Cybercrime, Technology, and the Future Workforce of Law Firms
7 challenges facing the legal profession today … and tomorrow
As with every industry, the legal profession has seen many changes in the last few years. The law is steeped in tradition and precedence, but evolution is inevitable.
Technology has brought convenience, but it comes with unique challenges. There are also issues relating to increased competition, finding and keeping talent, and the succession plan of law firms, both large and small.
Let’s look at 7 of the biggest challenges facing the legal profession today.
Challenge #1: Cybercrime and Internet security
We’ve all seen news reports of hacks and data breaches from major companies, and the legal profession is not immune to this type of digital crime. Law firms store an incredible amount of sensitive data, documents, and private information. It is essential that firms adopt best practices to ensure that information is as safe as possible.
This includes taking steps to secure all communication tools, including desktop computers, laptops, tablets, and mobile devices. Firms can also incorporate 2-factor authentication, use mobile apps and vendors with the highest level of security, and set policies regarding how and where sensitive data is stored.
Challenge #2: Adoption of new technology and software
There is so much technology out there. Every day brings a new app, new software or new program. Attempting to implement everything – or conducting long-winded training sessions for programs that seem to hold little value for attorneys – is the quickest avenue toward frustration. Especially when many of the so-called “solutions” create more problems than they claim to solve.
Firms should ensure that any new technology is as user-friendly as possible, and keep training sessions to a minimum.
The software also poses a problem when it quickly becomes obsolete. The need for constant updates means a firm’s IT department has to devote critical time just to manage updates. One solution may be switching to a cloud-based IT service provider. Cloud-based technology makes it easy for people to access information from anywhere. The service provider also often takes on the responsibility of performing maintenance, updates, and support, allowing a firm’s IT department to devote its time elsewhere.

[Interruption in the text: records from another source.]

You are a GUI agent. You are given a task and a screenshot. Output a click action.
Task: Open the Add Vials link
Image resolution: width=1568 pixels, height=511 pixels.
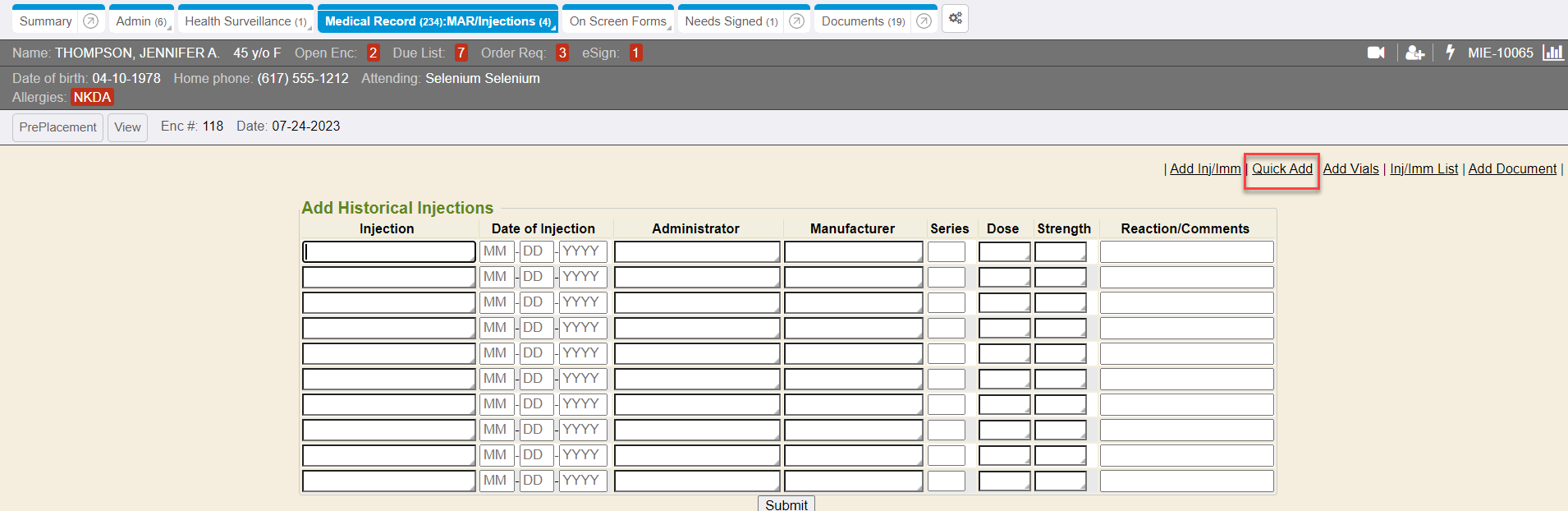coord(1350,168)
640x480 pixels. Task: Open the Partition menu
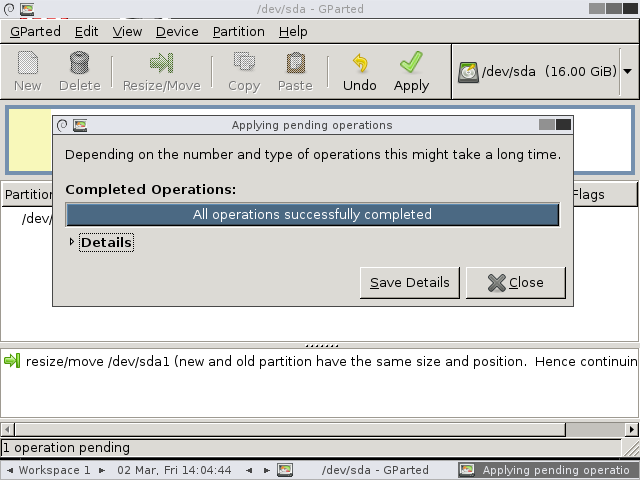tap(238, 31)
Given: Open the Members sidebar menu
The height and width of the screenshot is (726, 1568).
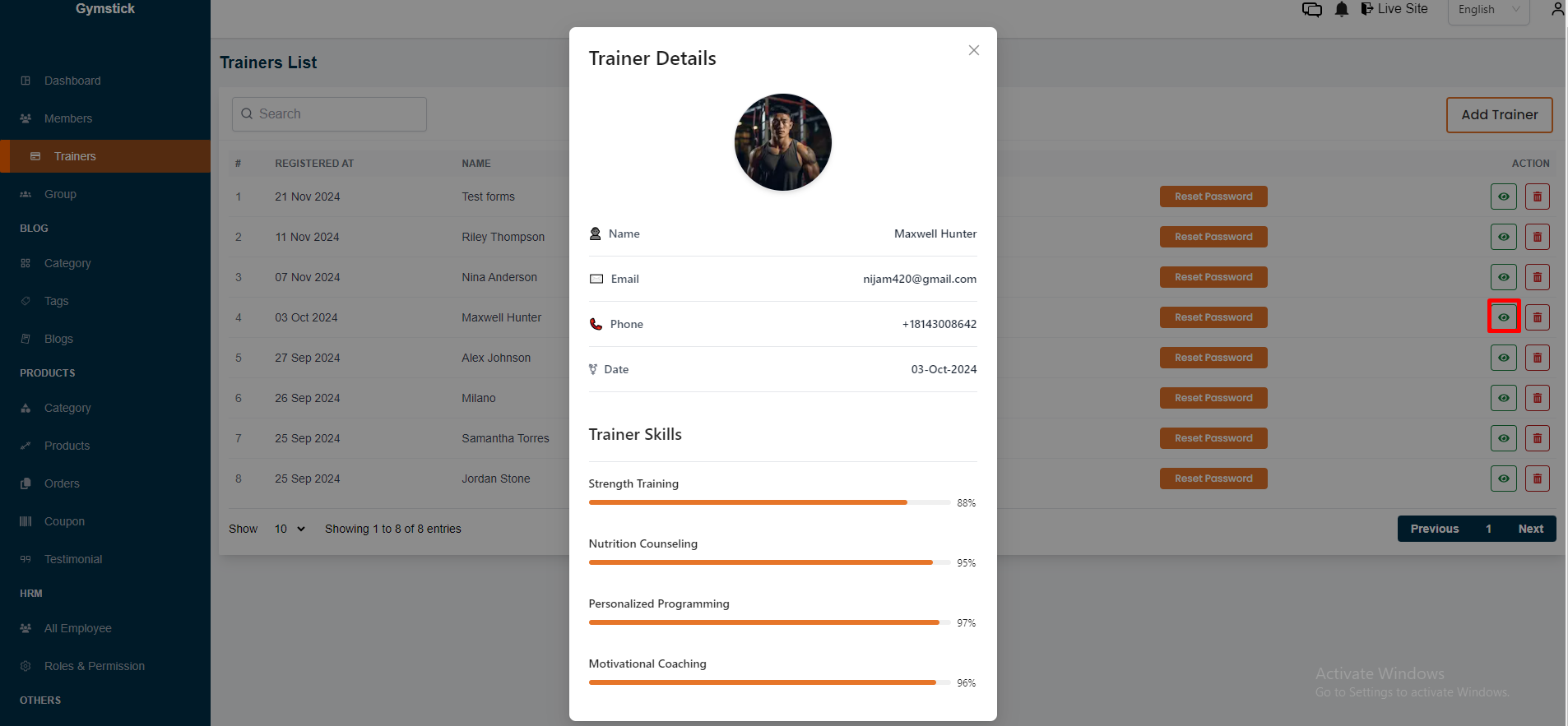Looking at the screenshot, I should tap(68, 118).
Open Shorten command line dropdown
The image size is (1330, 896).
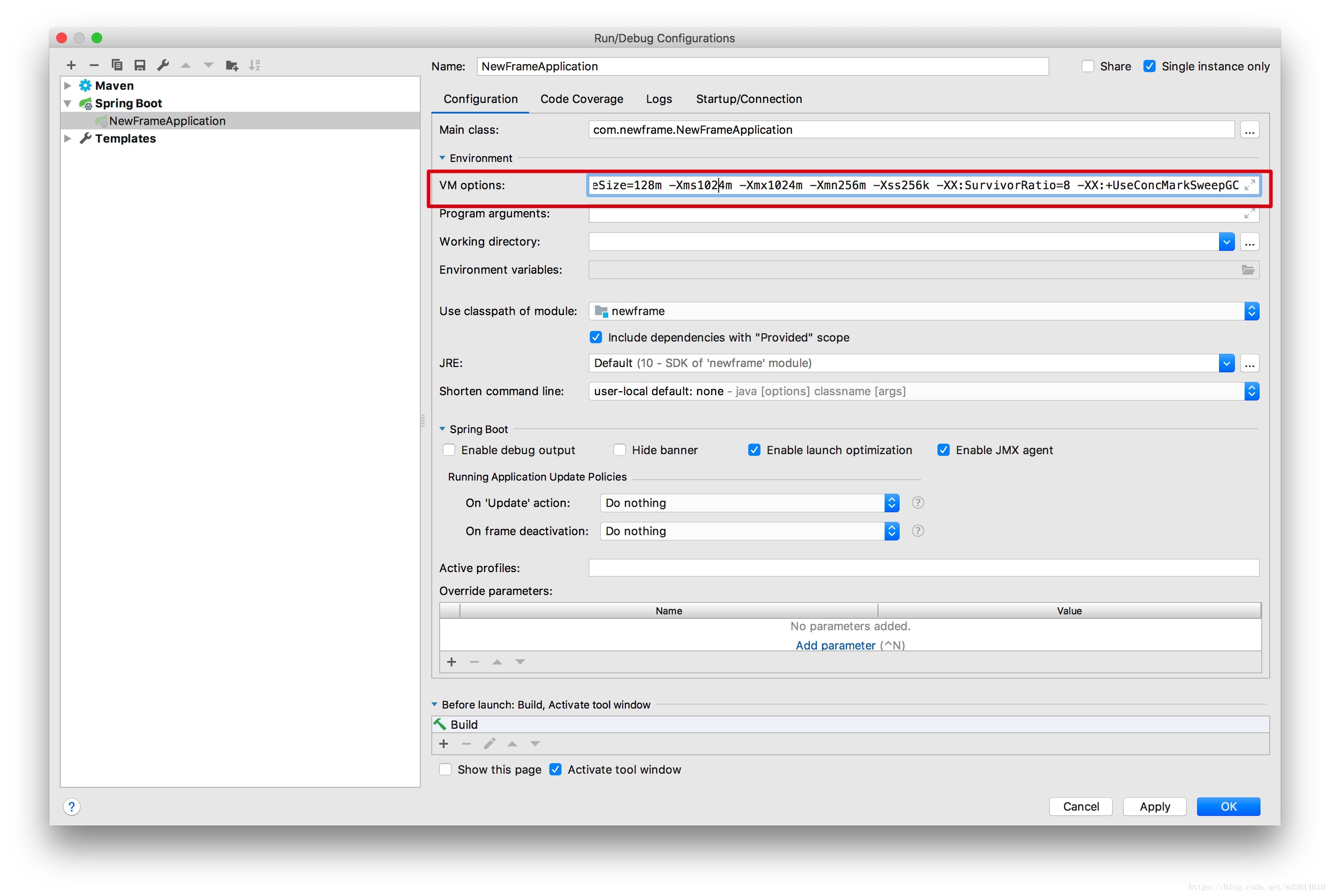[1252, 390]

Challenge #3: Lagging behind in adoption of technology
While it’s not advisable to adopt every type of new technology, failing to recognize and incorporate vital tools in time could also jeopardize a firm’s future success. Firms that fail to “get on board” may lose ground to competitors, alternate providers or in-house departments that understand how to use such technology.
Challenge #4: Understanding online marketing and social media
Social media has changed the way we all communicate. It provides a new avenue to attract clients and retain current ones. It is essential that firms understand how to harness this powerful resource.
However, it’s also important to know the best places to devote marketing dollars and which avenues will generate the most return on investment. Doing “everything” might cast a wide net, but it doesn’t necessarily mean you will catch the right type of fish.
Challenge #5: Slow growth of the legal services market
A report from Citi Private Bank’s Law Firm Group states that legal services should expect only single-digit growth in revenue and profits per equity partner in 2018. Even firms that sustained growth in 2017 are not guaranteed the same success this year.
To combat this slowdown, many firms are consolidating and merging. While this might be the answer for some firms, the tactic is not without challenges. The restricted growth means even more competition to attract and retain clients.
Challenge #6: Increased competition for talent
A Green Target Report on the Legal Industry Outlook states that “The talent pool for traditional firms also continues to shrink, as competition increases from in-house legal departments and alternative service providers.”
The days of young lawyers starting and ending their careers at the same firm are becoming rare. Attracting and keeping talent is increasingly difficult.
“To ensure that high achievers stay put, firms need to redouble efforts to prepare a younger generation of lawyers for success. Key areas include business development training and protecting work/life balance, similar to the opportunities and benefits available in non-traditional legal roles,” according to the same report.
Challenge #7: A lack of succession planning within law firms
A large number of senior attorneys and equity partners are preparing to retire in the coming years, and many industry experts believe that firms are not equipped to handle the loss. The main reason is a lack of qualified, young talent who stand ready to take the place of departing attorneys. There is also the issue of chronically under-performing lawyers and a growing overcapacity at firms.
The legal field faces many challenges in the coming years. The firms that come up with innovative solutions for solving these problems will achieve success.